-------- READING TEXT --------
*As Kano Based Lawyer, Ernest Nkwocha Fights For Fellow Lawyers
*Lawyers Needed For Registration Of Companies In Nigeria- Court Holds
A Federal High Court sitting in Kano presided over by Hon. Justice A. O. Egwuatu, has on Monday the 19th of November, 2018, barred legal practitioners who are in the service of Corporate Affairs Commission (CAC) from further deposing to the Statutory Declaration of Compliance requirement for registration of new companies.
You may recall that on 5th April, 2017, that the Minister of Industry, Trade and Investment amended the Companies Regulation, 2012 by inserting amongst others, a new Regulation 11(b) which in essence whittles down the role of legal practitioners other than those who are in the employment of Corporate Affairs Commission in registration of companies and particularly, from deposing to the Statutory Declaration of Compliance requirement of Section 35(3) of Companies and Allied Matters Act Cap. 20 LFN 2004., when first directors or subscribers to a Memo in respect of new company present application for new registration. Relying on the new Regulation, CAC had lavishly published to the public that lawyers are no longer needed for registration of companies in Nigeria.
Angered by the new Regulation and conducts of the Minister of Industry and CAC, Ernest Nkwocha Esq., a Kano based Constitutional Lawyer who is the Principal Counsel and Head of Chambers of Ernest Nkwocha Chambers, Kano, and also a Counsel in the law office of M.A. Lawan, the current Chairman of Nigerian Bar Association, Kano, had dragged the Minister of Industry, CAC and Attorney General of the Federation to the Federal High Court, arguing that the conducts of the Minister and CAC are unknown to the Nigerian laws.
Ernest Nkwocha had contended that Section 585 and 609 of CAMA which the Minister placed reliance on do not in any way grant the Minister the power to make the kind of provision the Minister made in Regulation 11(b) of Companies Regulation 2012 (as amended). He stated that the only valid law the minister relied upon is Sections 16 of CAMA, and argued further that the Section does not also grant the Minister such power. He stated also that Sections 16 of CAMA is a general rule while Section 35(3) of CAMA dealing with Statutory Declaration Compliance is a special and particular provision appearing subsequently to the general rule in Section 16.
--------
# WORK TO DO
List every section of the Companies and Allied Matters Act that the article on the Kano court ruling mentions.
-------- DATA SUPPLIED --------
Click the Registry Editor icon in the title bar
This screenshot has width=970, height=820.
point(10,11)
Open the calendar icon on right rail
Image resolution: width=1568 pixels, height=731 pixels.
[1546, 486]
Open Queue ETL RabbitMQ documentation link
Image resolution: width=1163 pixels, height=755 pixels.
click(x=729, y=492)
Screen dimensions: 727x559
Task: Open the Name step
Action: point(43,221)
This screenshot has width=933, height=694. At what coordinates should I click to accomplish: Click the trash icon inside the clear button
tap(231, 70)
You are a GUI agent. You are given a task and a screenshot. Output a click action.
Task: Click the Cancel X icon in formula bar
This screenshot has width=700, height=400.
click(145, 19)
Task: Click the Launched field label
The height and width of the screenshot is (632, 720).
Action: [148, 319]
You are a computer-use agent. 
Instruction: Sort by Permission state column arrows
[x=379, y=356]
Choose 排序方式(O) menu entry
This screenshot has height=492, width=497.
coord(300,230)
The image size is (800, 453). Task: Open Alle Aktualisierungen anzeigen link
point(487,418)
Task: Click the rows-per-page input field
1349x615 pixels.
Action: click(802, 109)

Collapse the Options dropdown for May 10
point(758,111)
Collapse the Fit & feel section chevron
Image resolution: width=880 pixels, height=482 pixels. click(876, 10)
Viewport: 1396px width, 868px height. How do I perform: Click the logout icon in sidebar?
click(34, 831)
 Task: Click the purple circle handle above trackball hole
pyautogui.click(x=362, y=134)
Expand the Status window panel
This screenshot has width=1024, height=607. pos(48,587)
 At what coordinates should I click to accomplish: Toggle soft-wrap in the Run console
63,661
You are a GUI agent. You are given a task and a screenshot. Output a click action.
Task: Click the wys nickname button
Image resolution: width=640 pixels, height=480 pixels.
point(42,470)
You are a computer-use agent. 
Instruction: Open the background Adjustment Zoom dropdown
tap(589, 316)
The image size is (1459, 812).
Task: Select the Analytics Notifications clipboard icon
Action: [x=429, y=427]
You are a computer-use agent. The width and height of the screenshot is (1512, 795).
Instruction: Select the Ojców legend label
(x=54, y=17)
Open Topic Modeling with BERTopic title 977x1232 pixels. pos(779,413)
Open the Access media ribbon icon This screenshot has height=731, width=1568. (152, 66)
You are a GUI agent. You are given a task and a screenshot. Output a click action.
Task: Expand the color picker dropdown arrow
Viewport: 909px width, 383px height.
--------
# OUTPUT
Section 35(3), Section 585, Section 609, Section 16